> [Exercise instructions]: Would you transcribe exactly the lines from the one containing "The image size is (1279, 715)." to the last line of the data below, both ends included, but none of the pictures?

--- Material shown Enclosed Below ---

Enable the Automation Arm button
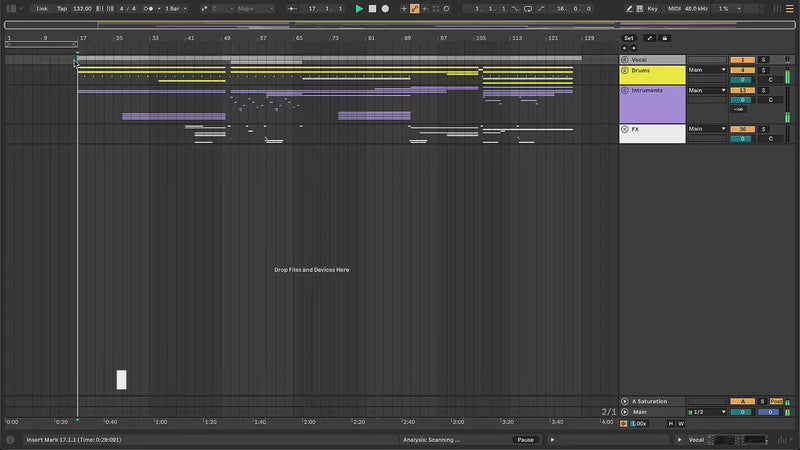 (x=414, y=8)
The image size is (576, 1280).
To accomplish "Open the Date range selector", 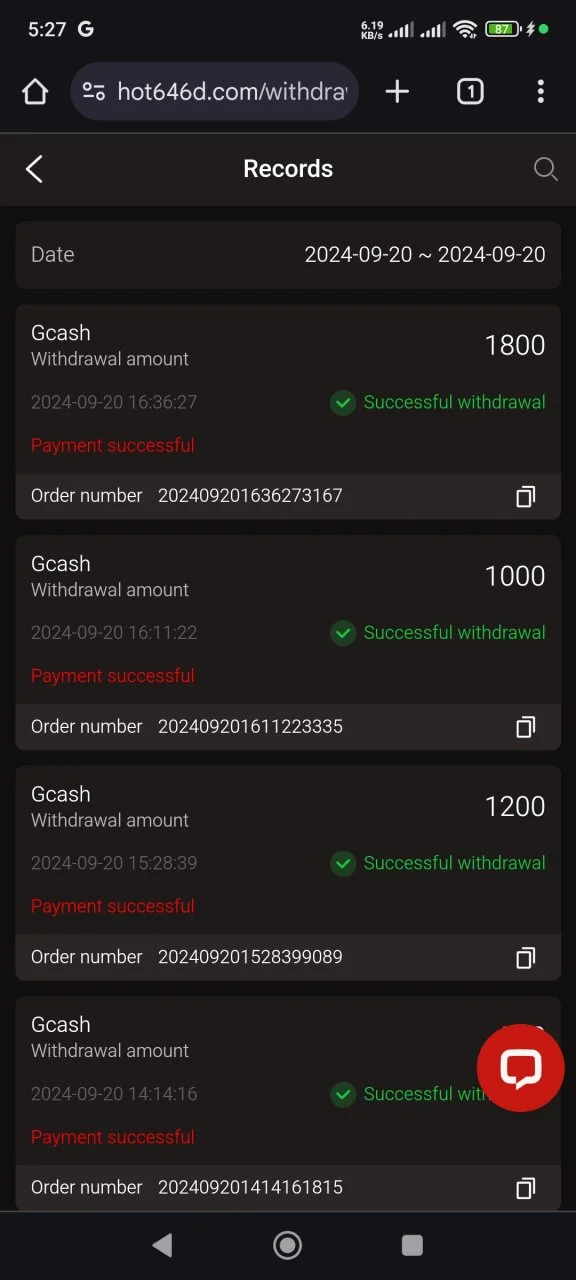I will [288, 255].
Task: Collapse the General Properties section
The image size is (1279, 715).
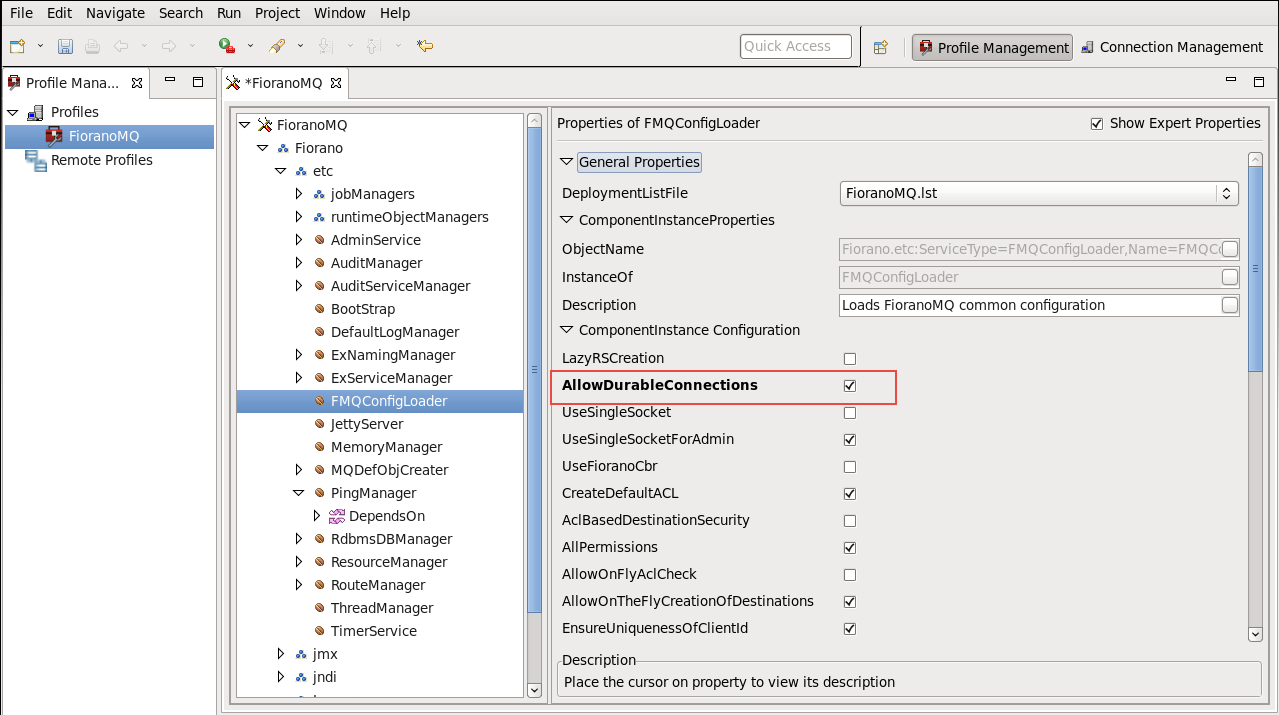Action: pos(567,162)
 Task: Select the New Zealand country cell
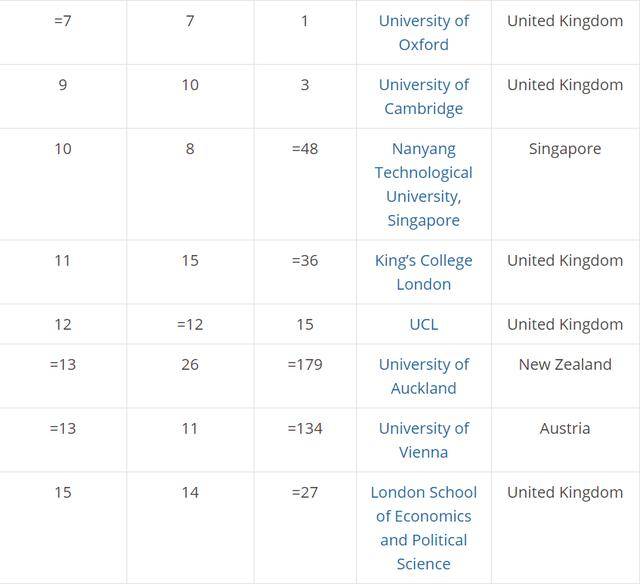(x=565, y=365)
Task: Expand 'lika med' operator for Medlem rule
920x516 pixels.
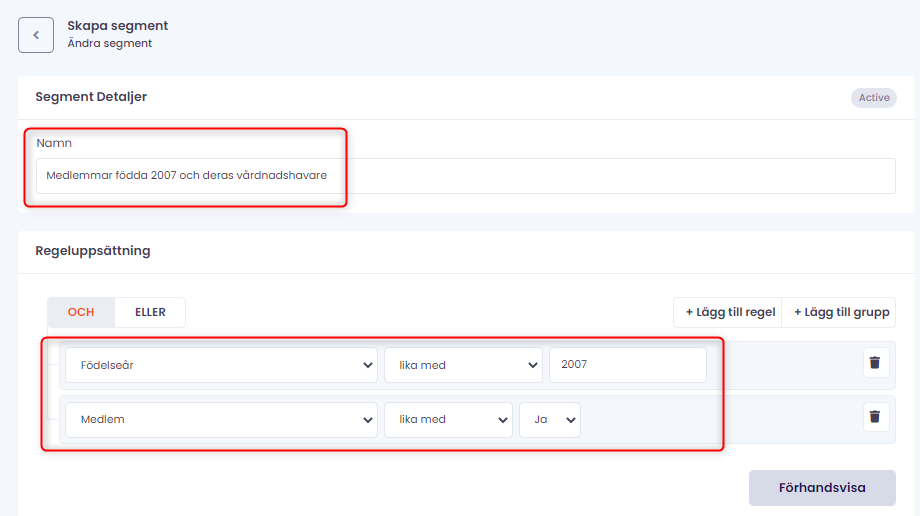Action: tap(448, 419)
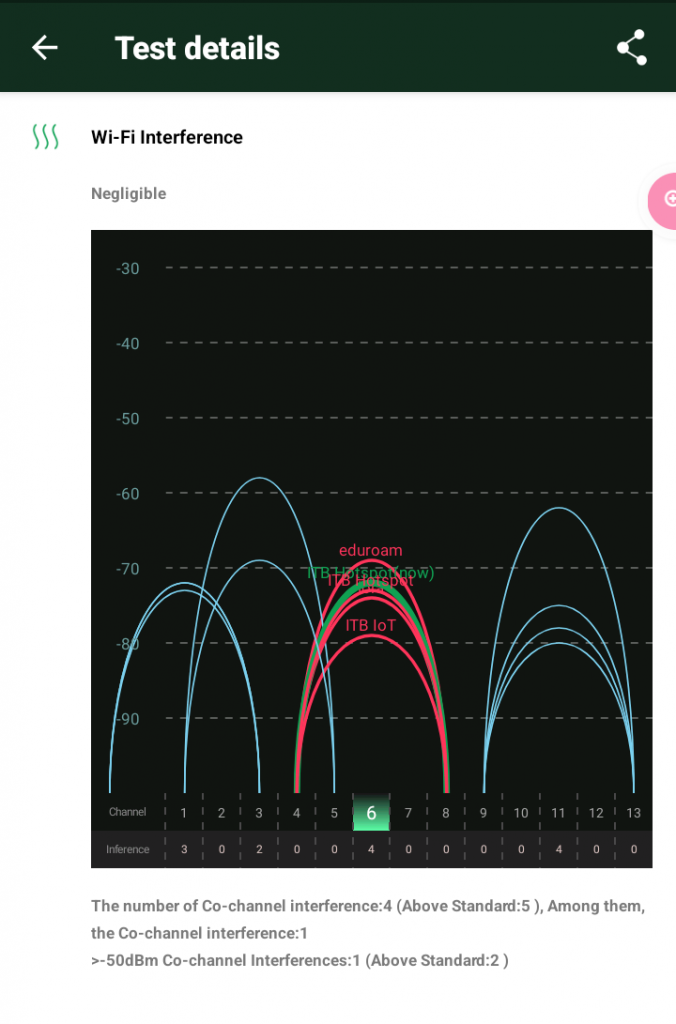Tap the pink floating button at right edge
This screenshot has height=1024, width=676.
(662, 199)
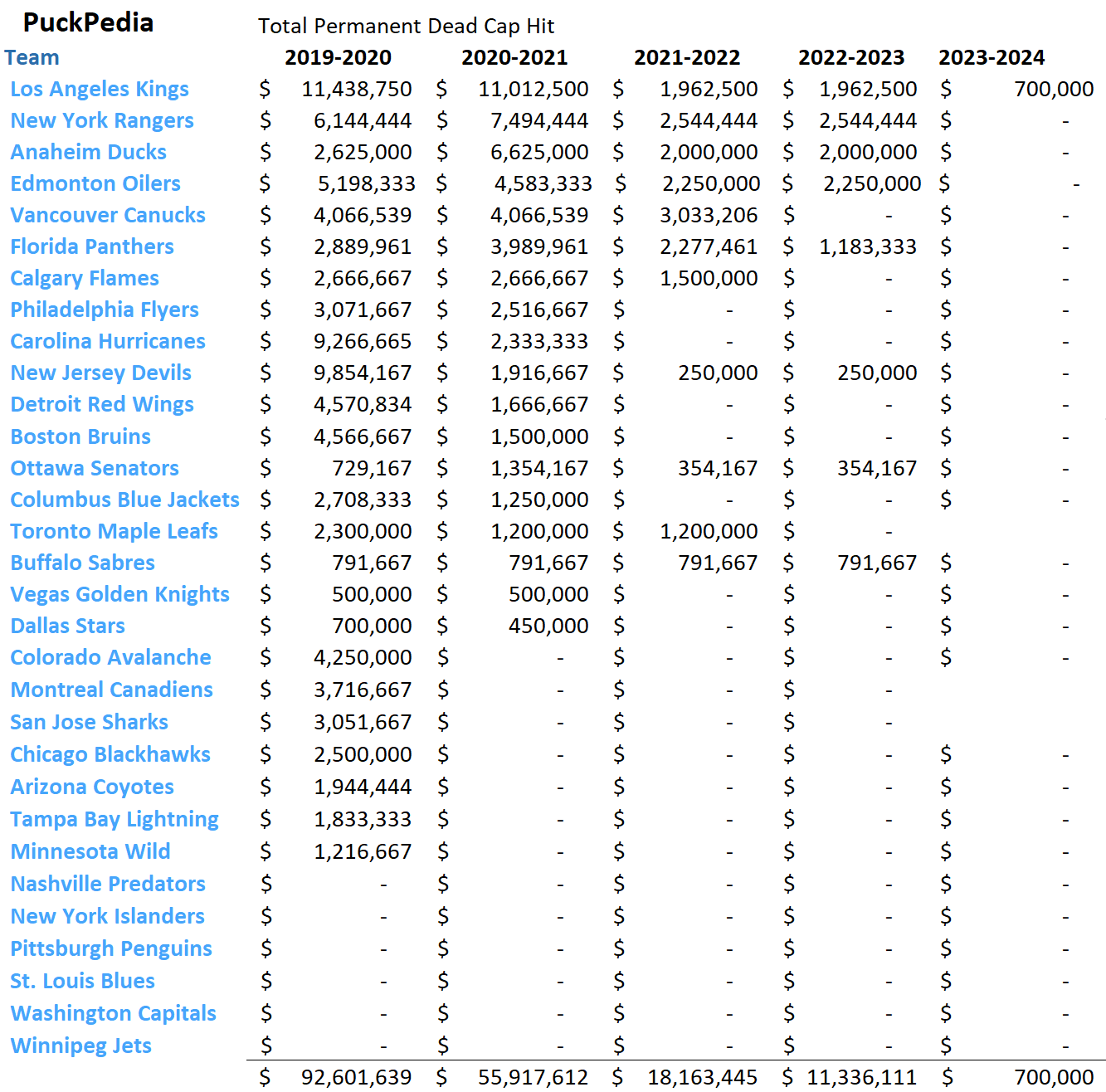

--- End of Enclosed Material shown ---

> [Expected output]:
The image size is (1279, 715).
Action: pos(567,162)
 Task: Select the New Zealand country cell
(x=565, y=365)
Task: Expand 'lika med' operator for Medlem rule
920x516 pixels.
Action: tap(448, 419)
Tap the pink floating button at right edge
This screenshot has height=1024, width=676.
(662, 199)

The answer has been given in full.